I've been procrastinating because I don't really feel like talking about it. This is the best way to update all our friends and family, though, so here it goes.
This past Thursday, we went to Seattle Childrens Hospital to see two orthopedic surgeons. The first was Dr. Theodore Wagner, who specializes in the spine. He went through Evan's MRI that was done a year ago. Since Evan is doing so well and the piece of vertebrae (hemivertebrae) that could one day make his spine grow crooked isn't currently a big problem, we will wait and have a CT scan in January. The CT will allow him to rotate Evan and see if the hemivertabrae is attached to another vertebrae. If it isn't, at some point it will just be taken out. If it is connected, then it would be a different procedure. What I don't know right now. The thing that I can't get out of my head is that something else was found in his neck. There is a disc missing in one of the neck vertebrae. The Dr. wasn't as concerned about it, but now of course I'm freaking out about it. I have many questions after the fact. Is this part of the problem with his torticollis? Good thing I'm seeing another back surgeon at Madigan Army Medical Center, which is a whole other thing to be talked about later. I'm also going to talk to his past physical therapists and on May 6th we are going back to Children's to see the physiatrist. And maybe I will call Dr. Wagner. Guaranteed I will get me some answers!!

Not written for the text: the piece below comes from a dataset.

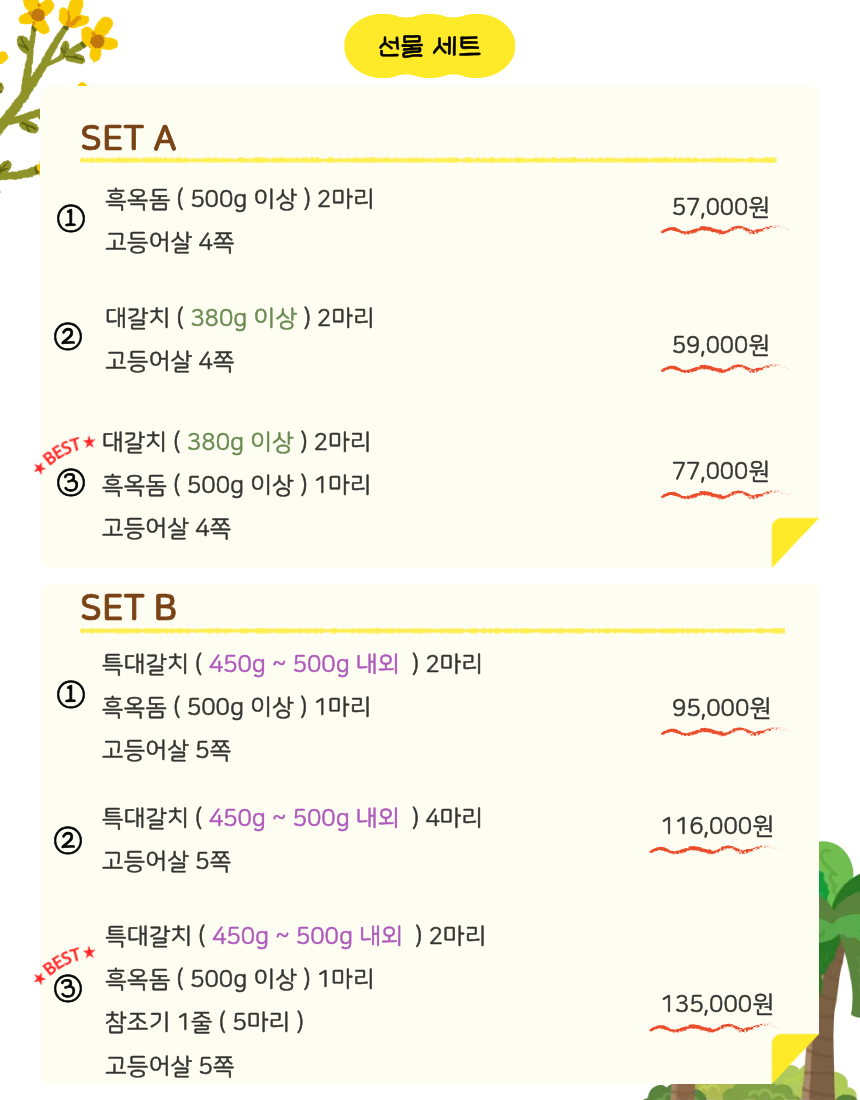Click the yellow flower at top left
The image size is (860, 1100).
coord(98,38)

Second appointment was with Dr. Hanel, the hand surgeon. He once again reiterated that nothing is to be done on the left. Agreed. The right? Well, it's complicated. Evan is always complicated. There are 5 levels of hypoplastic thumbs. Levels 4 and 5 do not have much bone at all and it is a clear cut decision. The thumb is removed and the forefinger is turned into a thumb. Levels 1 and 2 have enough bone to work with and a surgery is done to rearrange tendons and strengthen the base of the thumb. So what level do you think Evan's thumb is? Why level 3 of course!! There is bone there, but not enough to successfully do the strengthening surgery. Our options are to either leave the thumb the way it is or cut it off. What a horrible decision. I say that, but it really isn't hard. He clearly doesn't use the thumb. He uses his forefinger as support under objects that he's holding. The doc said that his brain has already programmed that finger to be his thumb. So a decision is made. And then I put my thumb on his little thumb and he pushes back. Not a lot of pressure, but still pressure is felt on my thumb. Enough to make you second guess. A decision must be made soon. An appointment for surgery to follow. It must be done by age 3. A small child's brain reroutes the finger to be a thumb. Any older and it would just be a forefinger turned in weird. John will be gone, so I will report the decision on my own...

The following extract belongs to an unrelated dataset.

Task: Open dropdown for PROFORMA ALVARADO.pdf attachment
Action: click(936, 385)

There's more medical bullcrap coming soon, such as next weeks kidney ultrasound, a trip to Madigan for a Developmental Clinic involving all kinds of specialists (not needed in my opinion cause I've got it all covered, but who am I to deny second and third opinions), and the limb difference clinic with the physiatrist at Children's. So stay tuned I guess. Now you know why I want to put a bucket on my head and hide in the closet!
1 comment:
My heart breaks all over again for you. These horrible decisions are the worst and there's no right answer which makes you feel horrible no matter the outcome. But to know that of all the things you are thinking of all of them are in his best interest and he will love you no matter what. It is so awful that he has to keep going through all of these painful challenges. And that John can't be there for you, and I know that he wishes that he could, makes me marvel at your strength. If there is anything at all that I can do to help please let me know. I know we are far from each other but seriously, anything just let me know.